The gas-phase FT-IR spectrum of the formic acid−trifluoroacetic acid (FA−Tfa) hydrogen-bonded complex,
or bimolecule, was obtained by numerical analysis of the FT-IR spectrum of a mixture of FA and Tfa vapors.
Nineteen out of 24 vibrational modes predicted by ab initio frequency calculations to occur in the mid-IR
range (400−4000 cm-1) were observed as well-defined absorbance peaks, with the other five occurring as
complex or overlapped regions. Several hydrogen-bond-influenced vibrations of each monomer were identified,
including CO stretching and COH in-plane and OH out-of-plane bending. These occurred at 1701, 1403,
and 871 cm-1, respectively, for FA, and at 1774, 1325, and 942 cm-1, respectively, for Tfa. The hydrogen
bond donated by Tfa in the bimolecule appears to be stronger than that in the Tfa dimer, while the FA-donated hydrogen bond is weaker than that in the FA dimer. Geometry optimization and vibrational frequency
calculations were carried out at 21 levels of theory up to B3LYP/aug-cc-PVDZ. All levels of theory predicted
an unsymmetrical complex, with hydrogen bond distances of 1.608 Å and 1.706 Å donated by Tfa and FA,
respectively, and the corresponding O···O distances of 2.620 Å and 2.704 Å (B3LYP/aug-cc-PVDZ). These
values differ from the symmetrical, or nearly symmetrical, structure derived from microwave spectra (Costain
and Srivastava, J. Chem.
Phys. 1964, 41, 1620−1627; Martinache et al. Chem.
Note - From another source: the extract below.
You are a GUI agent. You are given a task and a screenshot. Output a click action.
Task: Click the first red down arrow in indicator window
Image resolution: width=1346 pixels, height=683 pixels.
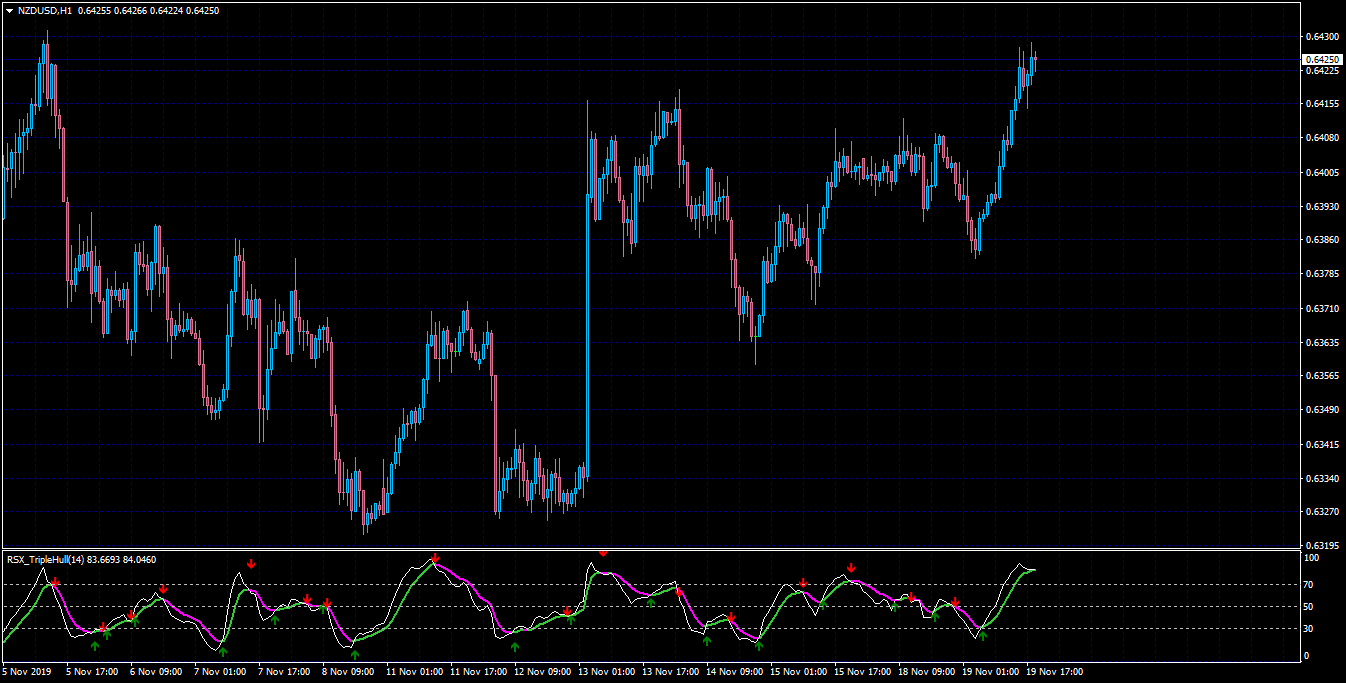point(56,582)
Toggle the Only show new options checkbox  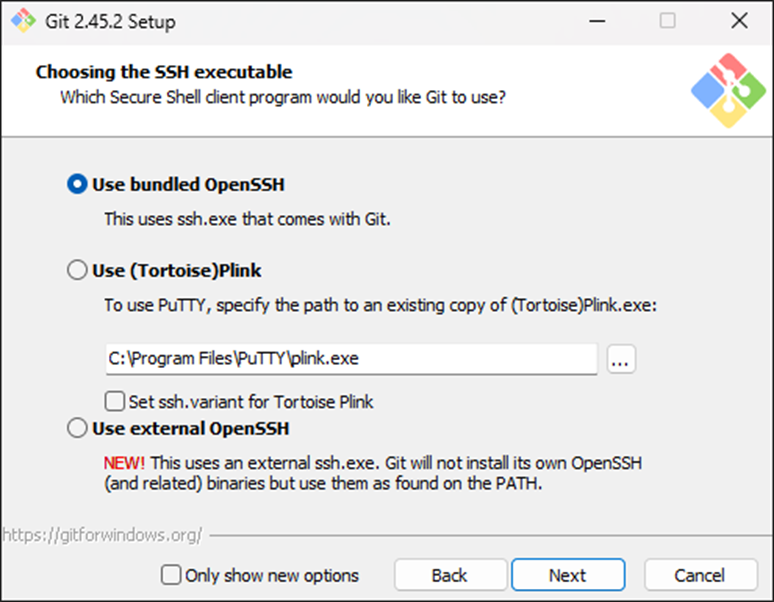point(172,575)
Phys.
1990, 148, 129−140).
In agreement with previous experimental findings, the bimolecule was predicted to be more stable than either
homodimer, with a calculated ΔH
complexation of −14.2 kcal/mol (B3LYP/aug-cc-PVDZ). Mulliken population
analysis predicted a polar complex with a transfer of 0.02−0.03 protons from Tfa to FA and a predicted
dipole moment of 2.3−2.4 D, depending on the level of theory. The combined spectroscopic and computational
evidence indicates that in this complex the Tfa-donated hydrogen bond is strengthened more than the FA-donated hydrogen bond is weakened.